On 18 March 2026, the European Commission published its draft regulation on the 28th company law regime. The new corporate form will be designated:
“European limited liability company (EU Inc.)” or “Société européenne à responsabilité limitée”
An EU Inc. must be incorporated online. Model articles of association will be made available to founders, but bespoke articles will also be permitted. An accelerated standard procedure, incorporating the necessary preventive checks and using the model articles, will enable a company to be incorporated within 48 hours for a fee of €100.
There will be no minimum share capital requirement for an EU Inc. The share capital could even be €0 throughout the lifetime of the company.
The company will be registered in the commercial register of the place of its registered office, which must be situated within the European Union. The draft regulation provides for the creation of a central European interface, based on the Business Registers Interconnection System (BRIS), for the registration of companies in this new legal form and for the mandatory filings made by EU Inc. companies throughout their existence.

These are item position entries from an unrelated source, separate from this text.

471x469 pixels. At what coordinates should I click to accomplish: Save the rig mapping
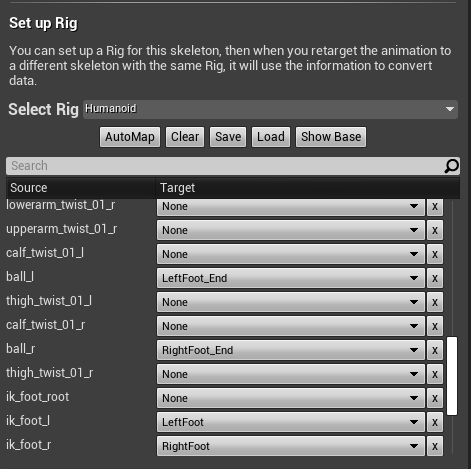click(x=228, y=137)
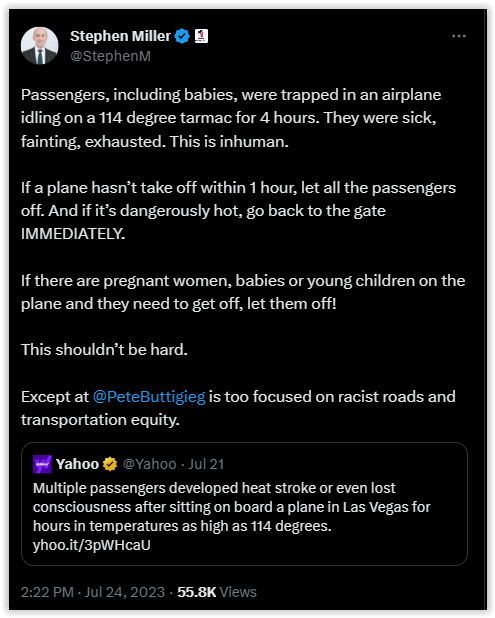Click the "This shouldn't be hard." line
The height and width of the screenshot is (618, 495).
coord(104,350)
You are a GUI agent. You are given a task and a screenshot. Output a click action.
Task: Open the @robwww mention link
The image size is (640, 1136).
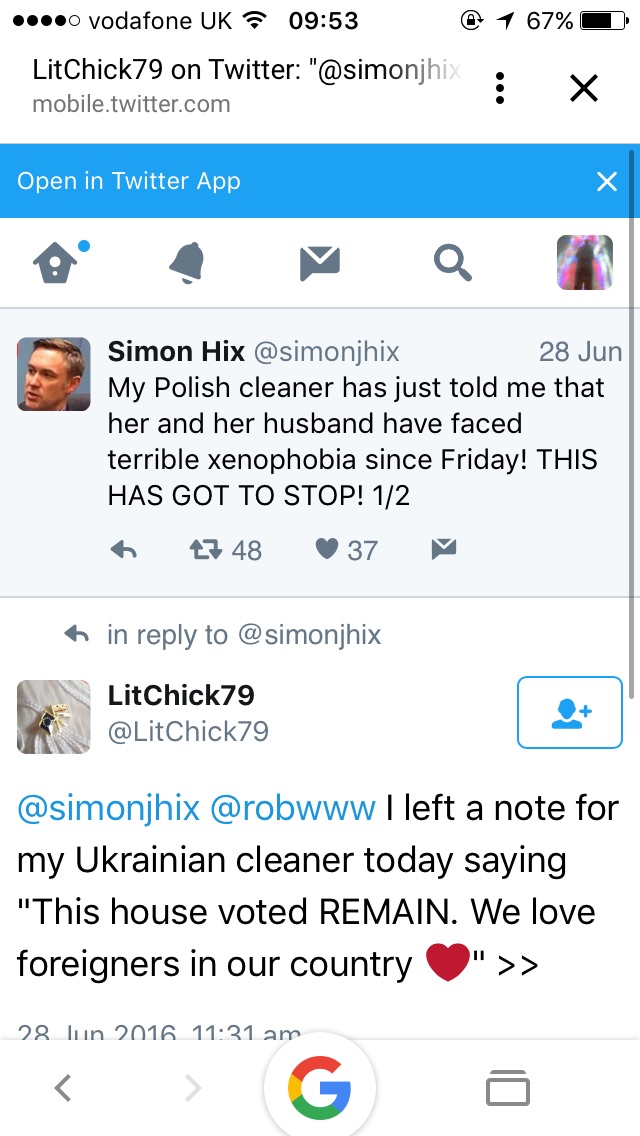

The articles of association must be drafted in the official language or one of the official languages of the State of registration and in the language most widely used internationally in the world of business and finance.
The draft regulation provides that the articles of association at the time of incorporation of an EU Inc. and any subsequent amendments thereto shall be subject to preventive administrative, judicial or notarial review, or a combination thereof.
Shares in EU Inc. companies will be dematerialised and recorded in a digital share register to be established at the time of incorporation. The text indicates that the articles of association may provide for shares to be issued, recorded and transferred using distributed ledger technology or equivalent technological solutions.
NOTE: It will not be possible for a Member State to require that transfers of shares be effected before a notary, as is currently the case in Germany, for example, in respect of GmbH companies (the German equivalent of a French SARL).